In the meantime, I'm busy digging through past pieces, re-shooting them and posting them for sale on my LikeHotcakes! site with the object of raising the money I need for FOF08- it's a Send Deb To Art Camp Sale! As the new hand dyed pieces emerge from the dyepots they will be going on the block too.
Thursday, February 14, 2008
Valentines Day
Here are a few more images of my "slow cloth" work that show the wonderful way that vintage cotton or linen damasks will take dye. This was the last of a piece I called "Tomato Freckles" now in the body of a giant horned newt.
Old cotton cut-work doilies are great finds too. I wonder if they take the dye so well because they have been washed so many times or because they were made before the processes that prevent a good dye job? Any notions?
The white fabric is lawn cut from an antique Italian wedding trousseau.
I wonder when I'll know there's enough stitching on this one. Maybe when I can't lift it anymore.
Oh, and by the way, I failed a studio inspection this morning.
Voodoo only comes by once in a great while to hurk on something (last time directly into my clever little bobbin holder) and be critical. This morning the criticism was about an empty food dish.
Wednesday, February 13, 2008
Exquisite cloth!
There is nothing like coming home to a package that was an impulse buy that you had forgotten was coming!

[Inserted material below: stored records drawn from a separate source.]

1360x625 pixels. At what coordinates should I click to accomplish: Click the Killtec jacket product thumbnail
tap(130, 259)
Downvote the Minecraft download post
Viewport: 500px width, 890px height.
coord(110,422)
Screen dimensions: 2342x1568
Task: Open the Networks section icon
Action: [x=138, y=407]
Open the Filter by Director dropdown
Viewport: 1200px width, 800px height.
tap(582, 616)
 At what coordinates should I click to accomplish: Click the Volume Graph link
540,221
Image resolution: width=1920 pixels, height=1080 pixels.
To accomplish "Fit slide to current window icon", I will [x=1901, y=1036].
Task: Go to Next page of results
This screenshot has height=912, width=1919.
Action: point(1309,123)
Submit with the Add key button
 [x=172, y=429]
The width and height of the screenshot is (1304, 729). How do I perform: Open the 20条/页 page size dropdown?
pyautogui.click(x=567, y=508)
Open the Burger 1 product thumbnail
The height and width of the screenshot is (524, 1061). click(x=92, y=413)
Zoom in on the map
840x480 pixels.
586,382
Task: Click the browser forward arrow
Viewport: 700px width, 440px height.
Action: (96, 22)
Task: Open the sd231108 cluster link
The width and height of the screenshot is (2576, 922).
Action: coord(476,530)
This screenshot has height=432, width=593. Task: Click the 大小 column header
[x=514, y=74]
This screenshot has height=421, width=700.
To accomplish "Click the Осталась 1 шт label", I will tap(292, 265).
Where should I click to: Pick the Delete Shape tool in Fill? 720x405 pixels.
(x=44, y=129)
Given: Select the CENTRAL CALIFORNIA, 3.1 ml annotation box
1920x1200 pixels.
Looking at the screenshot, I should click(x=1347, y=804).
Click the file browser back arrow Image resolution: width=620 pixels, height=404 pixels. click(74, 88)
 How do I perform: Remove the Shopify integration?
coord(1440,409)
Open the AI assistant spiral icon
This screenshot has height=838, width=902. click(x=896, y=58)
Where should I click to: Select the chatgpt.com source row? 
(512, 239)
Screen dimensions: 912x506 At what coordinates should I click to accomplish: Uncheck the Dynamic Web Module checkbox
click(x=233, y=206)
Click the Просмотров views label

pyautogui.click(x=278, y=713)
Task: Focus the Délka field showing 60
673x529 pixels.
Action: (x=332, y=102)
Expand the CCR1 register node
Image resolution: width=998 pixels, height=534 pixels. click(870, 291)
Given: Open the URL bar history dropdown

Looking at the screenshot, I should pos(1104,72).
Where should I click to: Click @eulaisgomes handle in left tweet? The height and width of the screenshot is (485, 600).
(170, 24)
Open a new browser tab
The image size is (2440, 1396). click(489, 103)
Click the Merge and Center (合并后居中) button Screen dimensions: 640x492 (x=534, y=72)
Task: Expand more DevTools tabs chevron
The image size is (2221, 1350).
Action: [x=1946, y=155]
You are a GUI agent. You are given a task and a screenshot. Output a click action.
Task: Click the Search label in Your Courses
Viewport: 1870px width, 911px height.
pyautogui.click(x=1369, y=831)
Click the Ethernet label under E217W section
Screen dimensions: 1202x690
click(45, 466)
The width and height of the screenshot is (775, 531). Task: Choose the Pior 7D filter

I won this incredible embroidered Irish linen tablecloth on Ebay for little more than a song and some postage. It's so sumptuous. I know I'm going to be hacking it apart and dyeing it all manner of colors but for the moment the snowy acres
( 82"x80") has me completely intimidated. Look, Dijanne, it's Banksia!
The embroidery runs all the way around the four sides. How to color this stuff? What a problem to have.
Can you imagine what the lady of the house would think about my plans for her finery?